TASK DIRECTIONS — Set out the records as a Markdown table with the columns Row and Record, numbering each row and skipping blank lines. Begin at the line that has "You are a computer-use agent. Screen" and stop after the line that has "click(x=1554, y=42)".

=-=-=-=-=

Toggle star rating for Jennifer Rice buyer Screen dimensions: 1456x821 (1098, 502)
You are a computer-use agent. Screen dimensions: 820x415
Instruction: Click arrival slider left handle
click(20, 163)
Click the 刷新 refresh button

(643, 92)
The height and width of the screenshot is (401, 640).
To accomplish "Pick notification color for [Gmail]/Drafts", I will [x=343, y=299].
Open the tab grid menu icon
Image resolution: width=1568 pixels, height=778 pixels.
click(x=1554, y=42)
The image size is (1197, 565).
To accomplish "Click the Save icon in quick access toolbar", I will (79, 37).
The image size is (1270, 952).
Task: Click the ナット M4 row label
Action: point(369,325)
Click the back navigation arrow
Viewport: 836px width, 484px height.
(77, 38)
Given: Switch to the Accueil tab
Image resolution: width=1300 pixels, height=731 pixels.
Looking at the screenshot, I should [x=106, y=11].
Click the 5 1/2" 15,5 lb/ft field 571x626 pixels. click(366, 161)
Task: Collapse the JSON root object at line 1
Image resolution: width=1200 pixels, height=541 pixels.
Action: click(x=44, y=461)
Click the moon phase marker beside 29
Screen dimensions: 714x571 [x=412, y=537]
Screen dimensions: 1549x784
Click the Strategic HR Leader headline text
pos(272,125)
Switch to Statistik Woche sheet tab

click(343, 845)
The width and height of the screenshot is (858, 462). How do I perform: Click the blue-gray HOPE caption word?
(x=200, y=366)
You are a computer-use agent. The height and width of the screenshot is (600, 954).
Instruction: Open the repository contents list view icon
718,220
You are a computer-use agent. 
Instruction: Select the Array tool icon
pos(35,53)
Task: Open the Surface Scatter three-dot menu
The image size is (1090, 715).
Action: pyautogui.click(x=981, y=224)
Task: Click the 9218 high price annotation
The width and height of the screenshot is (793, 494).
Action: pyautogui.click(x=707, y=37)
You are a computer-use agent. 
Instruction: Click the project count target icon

=-=-=-=-=

THE RESULT —
| Row | Record |
|---|---|
| 1 | You are a computer-use agent. Screen dimensions: 820x415 |
| 2 | Instruction: Click arrival slider left handle |
| 3 | click(20, 163) |
| 4 | Click the 刷新 refresh button |
| 5 | (643, 92) |
| 6 | The height and width of the screenshot is (401, 640). |
| 7 | To accomplish "Pick notification color for [Gmail]/Drafts", I will [x=343, y=299]. |
| 8 | Open the tab grid menu icon |
| 9 | Image resolution: width=1568 pixels, height=778 pixels. |
| 10 | click(x=1554, y=42) |